Esta mujer lleva años, dice, tratando de acallar a la “voz en off” con “las refinadas técnicas de meditación tibetana" que ella misma practica y enseña. Pero no hay manera. Los asaltos de esa voz "sobrevienen con pasmosa velocidad" y "encienden el piloto automático de un pronunciado sentido crítico" del que, por otro lado, ya no sabe prescindir.
Esa voz en off, ¿será "la voz de la conciencia"? ¿Es la de ese Pepito Grillo que cada cual cargamos con más o menos resignación, haciéndole más o menos caso?
No propiamente. Pues la de la conciencia –«conocimiento del bien y del mal que permite a la persona enjuiciar moralmente la realidad y los actos, especialmente los propios», conforme a la definición del DRAE– suele ser una voz admonitoria, que llama al orden (los psicoanalistas hablan del superyó: la versión interiorizada de las normas, reglas y prohibiciones parentales y culturales), en tanto que la voz en off que se deja oír en este libro tiene otro talante. Constituye más bien una especie de desdoblamiento. Cabría relacionarla con ese «interlocutor cruel» al que se refería Elias Canetti en su intento de describir lo que para él suponía la escritura de un diario. Decía Canetti refiriéndose a él: «Siempre está presente, no se aparta». Y añadía: «Su instinto para rastrear las motivaciones del poder o de la vanidad es fabuloso. Claro que tiene a su favor el hecho de conocernos de pies a cabeza. Cuando se percata de alguna imprecisión mía, alguna deficiencia en mi conocimiento, una debilidad o un gesto de pereza, se me echa encima como un rayo».
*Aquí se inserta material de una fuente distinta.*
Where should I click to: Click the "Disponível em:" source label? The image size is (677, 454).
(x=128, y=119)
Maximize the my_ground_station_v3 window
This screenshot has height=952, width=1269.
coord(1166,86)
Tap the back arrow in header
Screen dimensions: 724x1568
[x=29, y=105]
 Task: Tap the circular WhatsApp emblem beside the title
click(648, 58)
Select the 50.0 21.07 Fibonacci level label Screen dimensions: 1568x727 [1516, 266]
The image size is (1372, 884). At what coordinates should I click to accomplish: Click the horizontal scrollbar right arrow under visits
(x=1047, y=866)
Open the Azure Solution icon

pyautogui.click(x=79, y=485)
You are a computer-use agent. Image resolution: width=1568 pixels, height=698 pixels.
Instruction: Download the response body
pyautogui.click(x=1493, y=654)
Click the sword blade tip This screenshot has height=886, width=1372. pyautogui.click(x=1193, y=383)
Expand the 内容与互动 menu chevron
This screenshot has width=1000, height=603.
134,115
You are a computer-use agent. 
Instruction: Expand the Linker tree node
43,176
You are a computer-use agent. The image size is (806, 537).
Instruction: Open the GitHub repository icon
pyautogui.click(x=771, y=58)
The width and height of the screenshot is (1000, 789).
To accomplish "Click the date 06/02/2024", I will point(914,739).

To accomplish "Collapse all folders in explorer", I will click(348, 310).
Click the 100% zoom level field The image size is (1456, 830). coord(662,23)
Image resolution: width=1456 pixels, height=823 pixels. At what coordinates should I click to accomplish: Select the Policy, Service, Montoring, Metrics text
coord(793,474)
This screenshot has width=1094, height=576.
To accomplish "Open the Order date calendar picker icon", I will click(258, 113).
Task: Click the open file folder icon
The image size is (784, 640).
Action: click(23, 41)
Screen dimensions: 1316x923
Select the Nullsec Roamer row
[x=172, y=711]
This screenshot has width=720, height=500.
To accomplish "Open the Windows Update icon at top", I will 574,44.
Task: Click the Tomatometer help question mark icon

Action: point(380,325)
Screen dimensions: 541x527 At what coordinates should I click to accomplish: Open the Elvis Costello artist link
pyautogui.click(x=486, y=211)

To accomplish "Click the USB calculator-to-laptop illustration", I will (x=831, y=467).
Que conste que los textos reunidos en este volumen no conforman de modo alguno un diario, por mucho que algunos de ellos sean, sí, entradas de diario. Éstas se alternan con apuntes sueltos, con poemas, con epifanías, con recuerdos, con retazos de vida, con reflexiones y con ensayos más o menos breves, más o menos divagatorios o discursivos. Lo que procura su unidad, en cualquier caso, es el ser todos ellos materiales de una conciencia en movimiento; de una conciencia, por así decirlo, en marcha. De ahí la condición digamos “ambulante” de este libro, que bien cabría adscribir –salvadas todas las distancias– al linaje de Les Rêveries du promeneur solitaire, ‘Las ensoñaciones del paseante solitario’ de Jean-Jacques Rousseau, también ellas urdidas en el transcurso de los paseos que su autor da por París. Pero no: lo que tiene lugar aquí, en este libro, de una manera no exactamente premeditada pero sí en cambio muy contagiosa, es la escenificación de ese proceso complejo, gradual, sutil que entendemos por “cobrar conciencia”. Esa es la cuestión: cobrar conciencia. Conciencia no sólo de la realidad que nos envuelve, sino conciencia también de uno mismo, comprendido el propio cuerpo.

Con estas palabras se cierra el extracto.